**TASK DETAILS**: May I have the lines from the one containing "The height and width of the screenshot is (700, 1265)." to the end of the entries, returned exactly and with nothing else?

Start of THE INPUT

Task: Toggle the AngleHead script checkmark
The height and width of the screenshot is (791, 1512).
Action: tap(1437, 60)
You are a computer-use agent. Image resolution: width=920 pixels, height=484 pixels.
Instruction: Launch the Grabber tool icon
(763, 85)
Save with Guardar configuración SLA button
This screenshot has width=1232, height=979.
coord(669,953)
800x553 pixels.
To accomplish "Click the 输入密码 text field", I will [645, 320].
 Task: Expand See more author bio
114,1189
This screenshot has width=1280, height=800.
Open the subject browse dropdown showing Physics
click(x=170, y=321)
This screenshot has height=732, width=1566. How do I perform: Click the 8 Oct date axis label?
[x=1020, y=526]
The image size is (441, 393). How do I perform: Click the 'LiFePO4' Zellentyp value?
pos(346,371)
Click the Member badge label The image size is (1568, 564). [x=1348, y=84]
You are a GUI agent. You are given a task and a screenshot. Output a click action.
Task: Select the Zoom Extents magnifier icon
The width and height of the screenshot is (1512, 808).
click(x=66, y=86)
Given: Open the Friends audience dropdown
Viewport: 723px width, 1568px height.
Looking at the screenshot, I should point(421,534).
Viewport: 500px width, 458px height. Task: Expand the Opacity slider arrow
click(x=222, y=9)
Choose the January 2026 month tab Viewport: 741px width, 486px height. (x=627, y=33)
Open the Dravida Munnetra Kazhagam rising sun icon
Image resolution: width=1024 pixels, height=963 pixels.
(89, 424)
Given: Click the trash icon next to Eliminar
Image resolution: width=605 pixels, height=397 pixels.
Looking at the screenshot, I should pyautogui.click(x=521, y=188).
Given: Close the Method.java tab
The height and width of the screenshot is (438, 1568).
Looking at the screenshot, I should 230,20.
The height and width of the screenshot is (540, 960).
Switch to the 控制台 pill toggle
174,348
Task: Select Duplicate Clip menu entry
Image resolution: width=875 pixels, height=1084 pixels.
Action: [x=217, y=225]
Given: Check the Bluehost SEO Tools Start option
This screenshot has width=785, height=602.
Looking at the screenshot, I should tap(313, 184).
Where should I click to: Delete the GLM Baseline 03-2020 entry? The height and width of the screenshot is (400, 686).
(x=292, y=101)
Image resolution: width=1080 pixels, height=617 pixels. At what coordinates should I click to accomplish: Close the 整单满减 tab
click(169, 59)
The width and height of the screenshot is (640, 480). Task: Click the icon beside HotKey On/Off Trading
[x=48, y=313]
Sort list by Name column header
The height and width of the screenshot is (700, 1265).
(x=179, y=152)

End of THE INPUT

**ANSWER TO THIS PROBLEM**:
The height and width of the screenshot is (700, 1265).
(x=179, y=152)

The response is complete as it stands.